Missing from the title, it is also a publication about recluses.
I thought this would be an ultra condensed version of news for people that kinda live under a rock. Like using Wikipedia's "in the news" section titles as your only source of information about the outside world.
The original title may be a bit too clickbaity sure, but the new HN title does lose some signal. (current HN title: “A Newspaper by recluses for recluses”, removing “The most interesting newspaper in japan...”
Giving you reason you should read the article is useful info, even if it’s subjective. And it helps the reader know what to suspect. Is this a landing page for the newspaper? Or is it someone’s opinion or review if it? That signal is all lost now.
Maybe instead of saying “The most interesting” it should say “An interesting”. that way the signal is not lost.

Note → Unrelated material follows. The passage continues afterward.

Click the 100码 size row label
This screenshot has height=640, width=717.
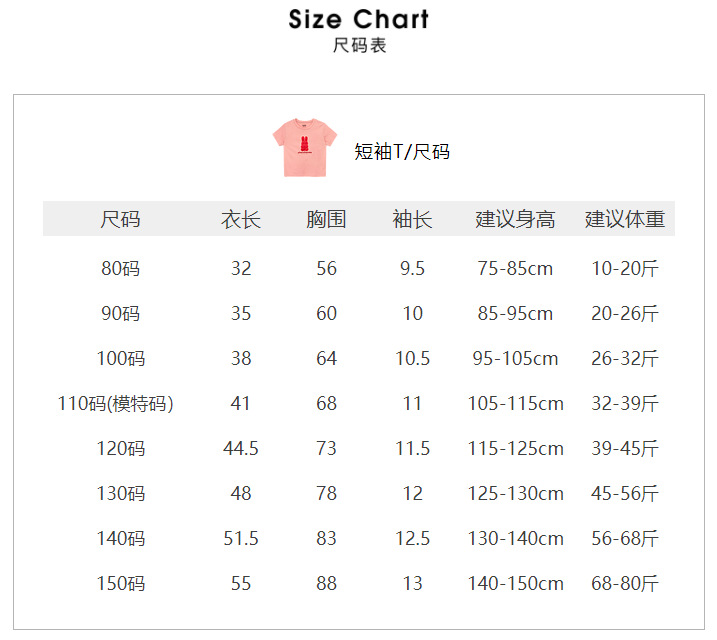tap(121, 359)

The problem with "The most interesting..." or "An interesting..." is that it adds zero signal.
Everything is interesting to someone. So what?
It reminds me of the early days of Macintosh programming when we put "the" in front of all our variable names, like theResource, theWindow, theFile, and theCursor. It was just a lot of noise that added nothing.
Strunk and White got this right: Eschew needless words.
That said, I was glad to see this and read the article. Atlas Obscura has such a knack for finding the most interesting topics!
Even in the original title, it feels like "recluse" loses some signal. It seems Hikikomori is mainstream enough that it could have made it to the title, and feels more specific than "recluse".
But maybe that's my non-native English living in Japan brain that didn't click on recluse...
I thought this would be an ultra condensed version of news for people that kinda live under a rock. Like using Wikipedia's "in the news" section titles as your only source of information about the outside world.